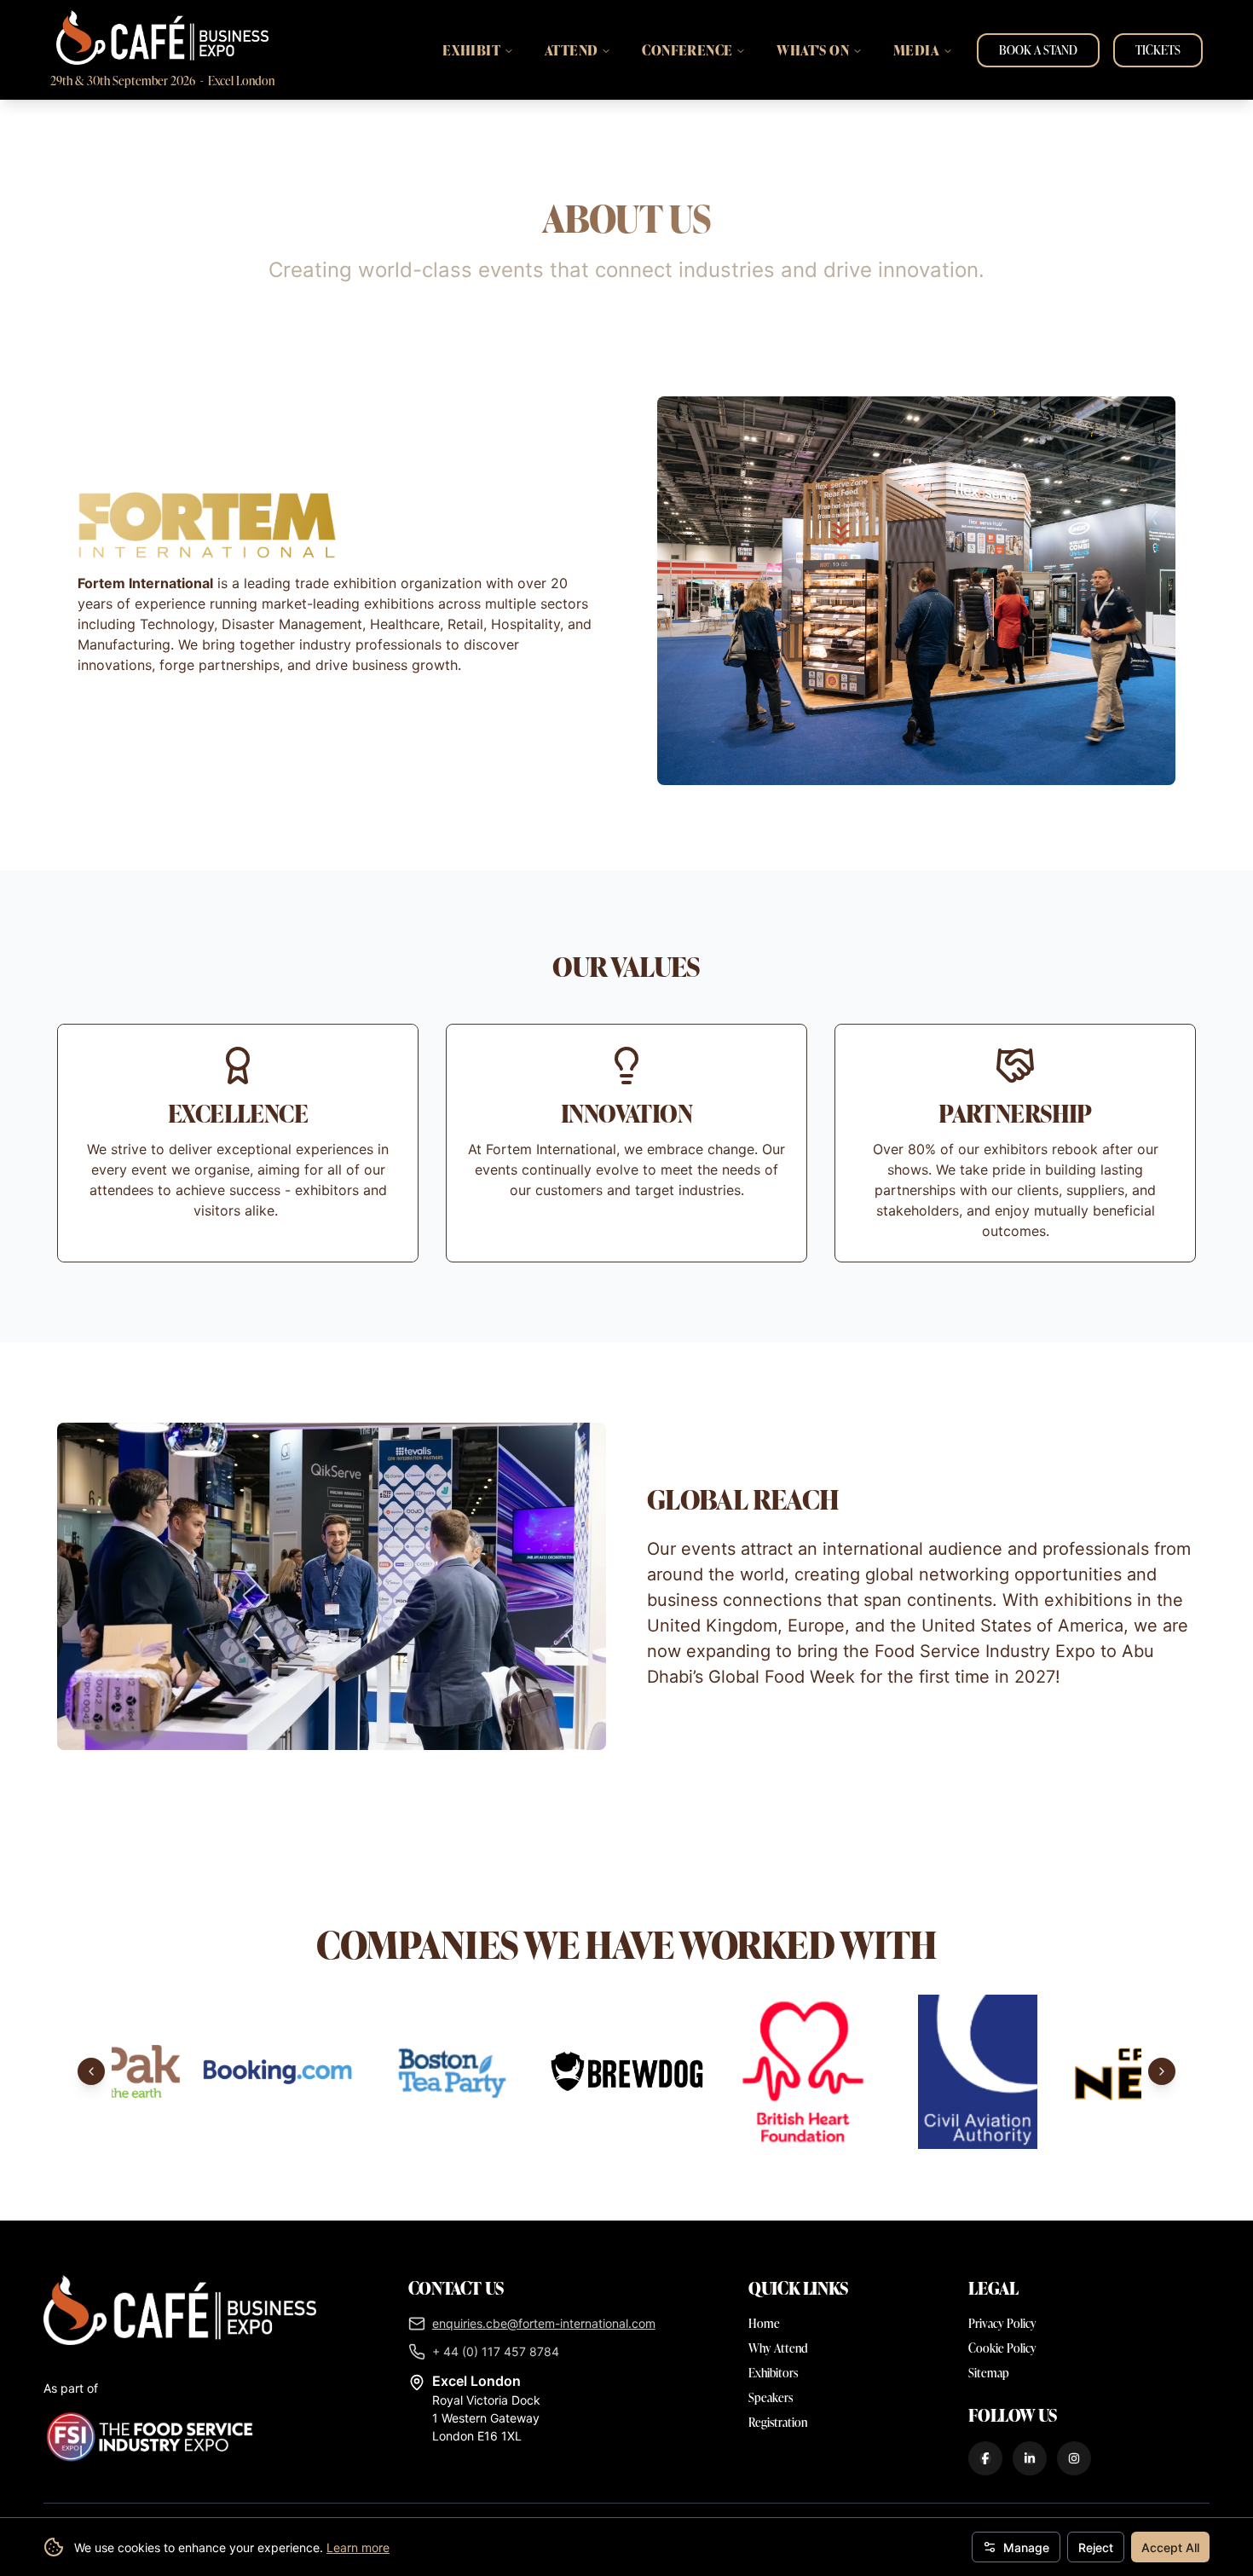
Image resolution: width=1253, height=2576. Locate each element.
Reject (1095, 2547)
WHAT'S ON (813, 50)
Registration (777, 2422)
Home (764, 2323)
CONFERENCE (687, 50)
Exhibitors (773, 2373)
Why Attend (778, 2348)
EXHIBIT (471, 50)
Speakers (770, 2397)
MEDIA (916, 50)
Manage (1026, 2547)
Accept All (1170, 2547)
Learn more (358, 2547)
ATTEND (571, 50)
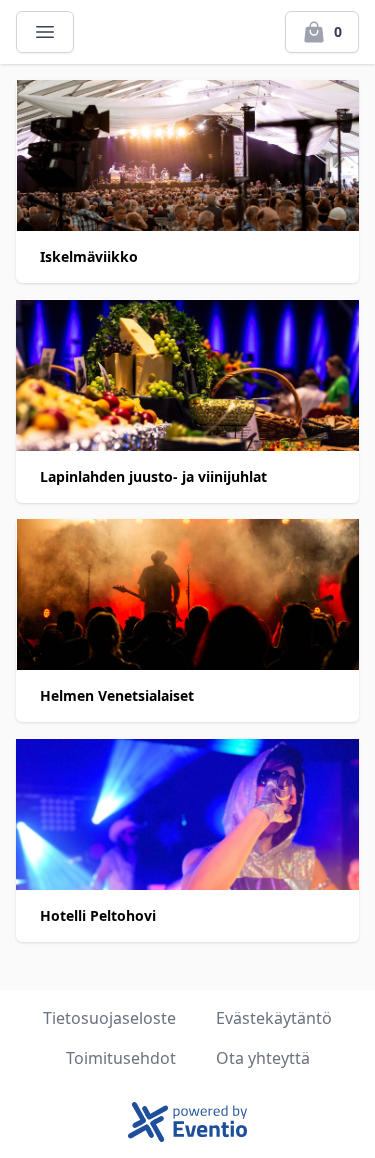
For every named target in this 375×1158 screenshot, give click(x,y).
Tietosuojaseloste (109, 1018)
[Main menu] (45, 32)
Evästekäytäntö (274, 1018)
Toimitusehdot (121, 1058)
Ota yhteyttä (263, 1058)
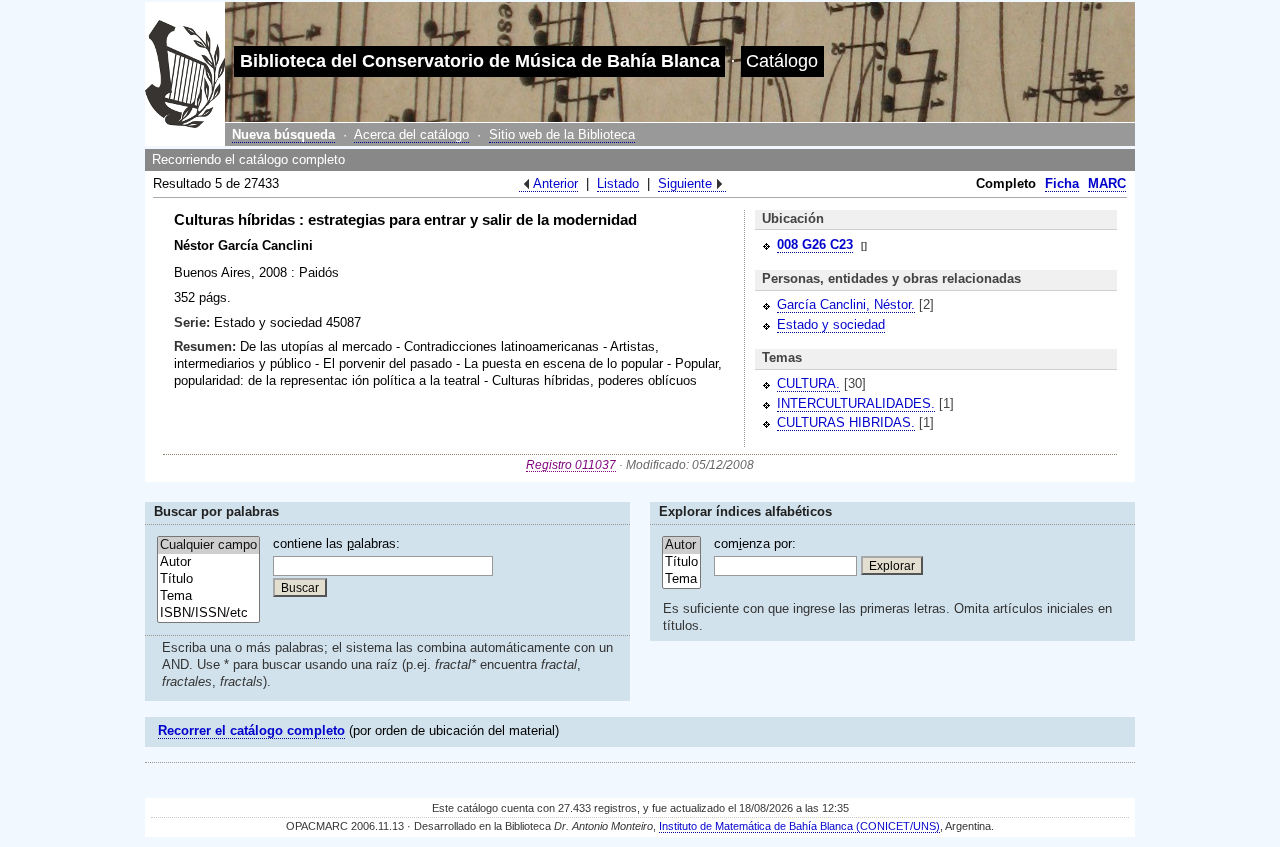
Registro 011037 (571, 464)
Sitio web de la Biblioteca (562, 134)
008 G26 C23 (815, 244)
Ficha (1062, 183)
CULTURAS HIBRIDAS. (846, 422)
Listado (618, 183)
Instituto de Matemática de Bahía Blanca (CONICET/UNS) (799, 826)
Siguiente (685, 183)
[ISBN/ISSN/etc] (208, 613)
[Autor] (208, 562)
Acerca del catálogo (411, 134)
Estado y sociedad (831, 324)
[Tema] (208, 596)
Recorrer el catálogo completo (251, 730)
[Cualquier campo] (208, 545)
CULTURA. (808, 383)
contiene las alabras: (336, 543)
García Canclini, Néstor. (846, 304)
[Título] (208, 579)
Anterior (555, 183)
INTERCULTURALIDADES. (856, 403)
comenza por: (755, 543)
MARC (1107, 183)
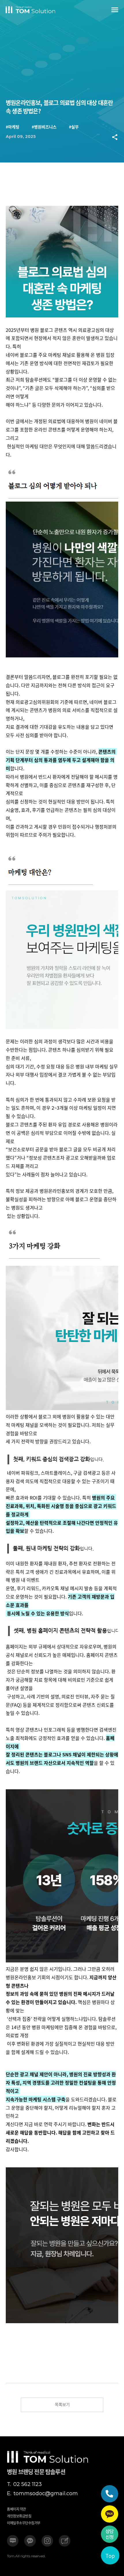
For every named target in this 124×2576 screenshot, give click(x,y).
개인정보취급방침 (19, 2515)
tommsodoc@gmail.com (42, 2494)
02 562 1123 (24, 2484)
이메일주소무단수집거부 (23, 2522)
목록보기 (62, 2404)
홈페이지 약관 (16, 2508)
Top (110, 2555)
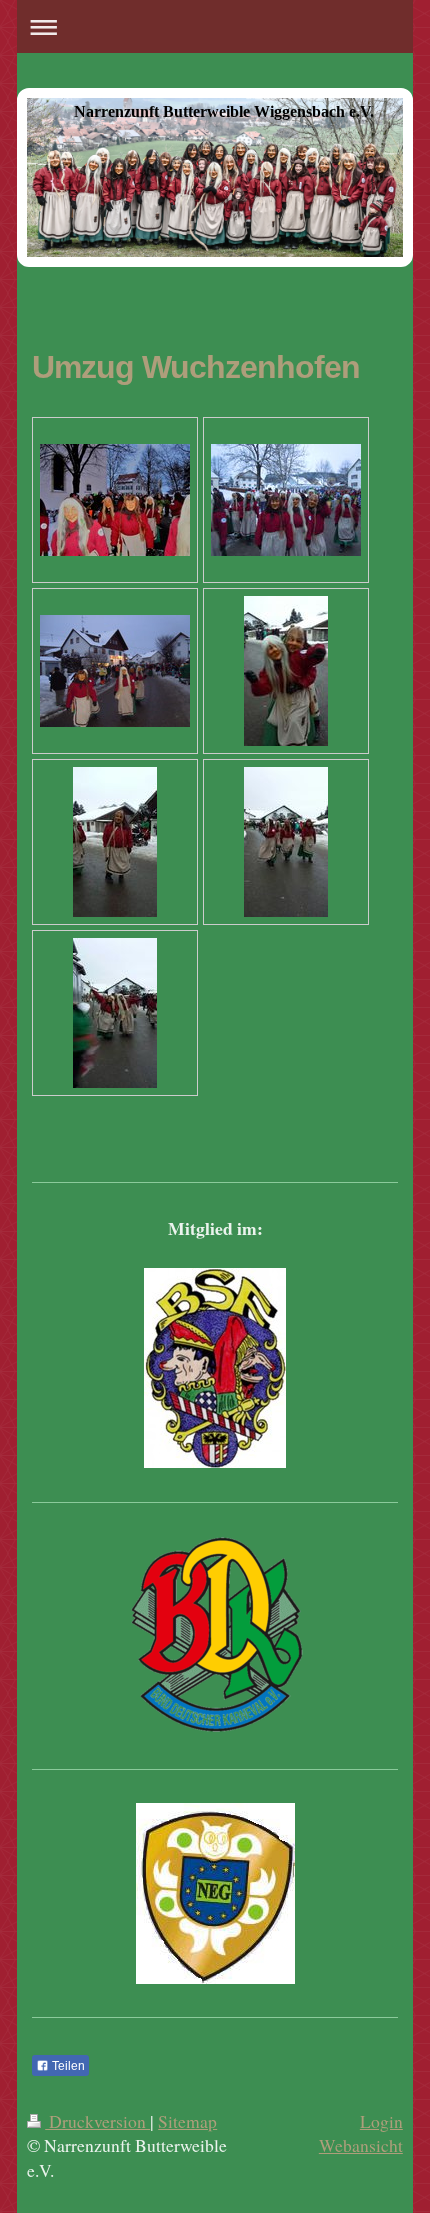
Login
· · · ·
§ Your assignment: For each line in the entries that holds "click", return that line.

§ Reply to the task:
For every named target in this 375×1158 screenshot, give click(x,y).
For every named target in this 124×2576 screenshot, give click(x,y).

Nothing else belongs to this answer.